WHAT TO DO.
1. Repeat everything in the PDF scraping article from "Want to share" down to "great weekend 😀!!".
2. Turn the paragraph of the PDF scraping article that begins "Through this process" into a short bulleted list that keeps its main points.
3. According to the PDF scraping article, is each statement true? (a) Jennifer had finished 35% of the 101 course. (b) The endangered species information was available as a spreadsheet. (c) The tables were scraped with the pdftools package. Answer yes or no for each and quote the words that decide it.

# start of SELECTION

PDF Scraping in R with tabulizer

[This article was first published on business-science.io, and kindly contributed to R-bloggers]. (You can report issue about the content on this page here)
Want to share your content on R-bloggers? click here if you have a blog, or here if you don't.

This article comes from Jennifer Cooper, a new student in Business Science University. Jennifer is 35% complete with the 101 course – and shows off her progress in this PDF Scraping tutorial. Jennifer has an interest in understanding the plight of wildlife across the world, and uses her new data science skills to perform a useful analysis – scraping PDF tables of a Report on Endangered Species with the tabulizer R package and visualizing alarming trends with ggplot2.

Scraping PDFs and Analyzing Endangered Species

by Jennifer Cooper, Marketing Data Scientist at Skopos Financial

Hey, everybody! Hope everyone has had a great weekend 😀!!

I’ve been “heads down” this weekend working on a special R project. This week I gave myself a challenge to start using R at work and also come up with a project on the side that I could use to help review what I’ve learned so far in Business Science University’s DS4B 101-R course.

In addition to being passionate about data science, I also love animals and am concerned about the plight of wildlife across the world, particularly with climate change. I decided to take a look at data on critically endangered species.

The only information on Endangered Species I could find was in a PDF format, so I spent a lot of time trying to figure out the nuances of tabulizer for scraping PDF. I finally got it done tonight!

Through this process, I discovered I still need a lot more practice, so I’m going to continue seeing what I can do to apply it at work (figure out how to connect to our SQL database this week), carve out more time to practice, and I may write up an article on working with tabulizer and PDFs.

# end of SELECTION
# start of DATA SHOWN

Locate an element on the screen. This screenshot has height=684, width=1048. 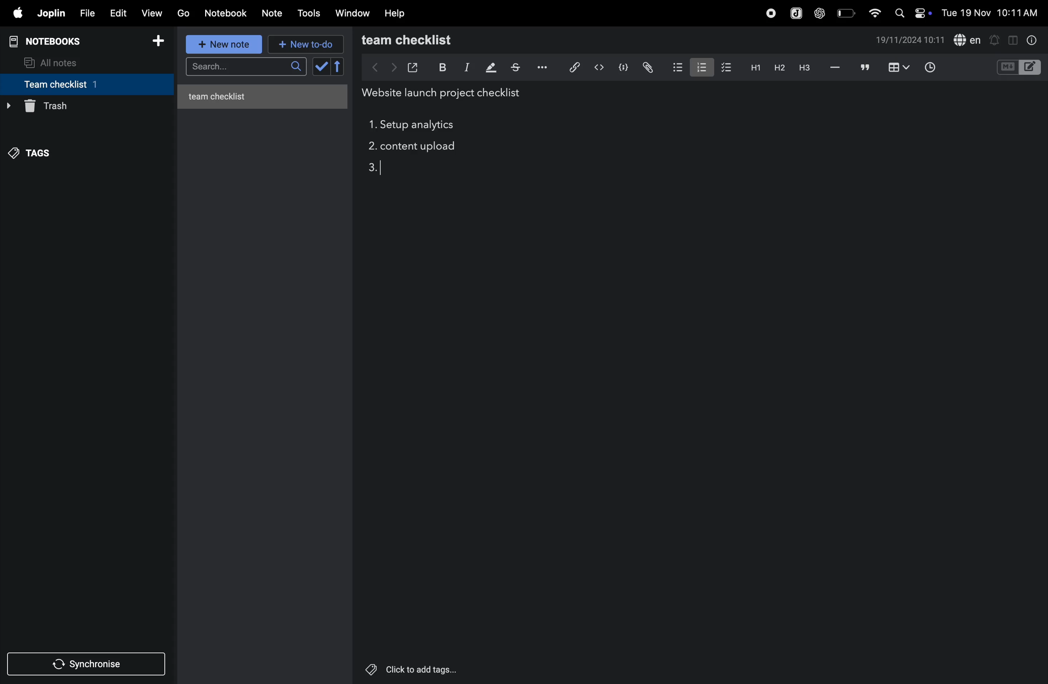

# end of DATA SHOWN

LIST OF SOLUTIONS.
1.
Want to share your content on R-bloggers? click here if you have a blog, or here if you don't.

This article comes from Jennifer Cooper, a new student in Business Science University. Jennifer is 35% complete with the 101 course – and shows off her progress in this PDF Scraping tutorial. Jennifer has an interest in understanding the plight of wildlife across the world, and uses her new data science skills to perform a useful analysis – scraping PDF tables of a Report on Endangered Species with the tabulizer R package and visualizing alarming trends with ggplot2.

Scraping PDFs and Analyzing Endangered Species

by Jennifer Cooper, Marketing Data Scientist at Skopos Financial

Hey, everybody! Hope everyone has had a great weekend 😀!!

2.
- The process showed the writer still needs a lot more practice.
- The writer plans to keep applying it at work, starting with connecting to the SQL database this week.
- The writer plans to carve out more time to practice.
- The writer may write up an article on working with tabulizer and PDFs.

3.
(a) Yes: "Jennifer is 35% complete with the 101 course"
(b) No: "The only information on Endangered Species I could find was in a PDF format"
(c) No: "scraping PDF tables of a Report on Endangered Species with the tabulizer R package"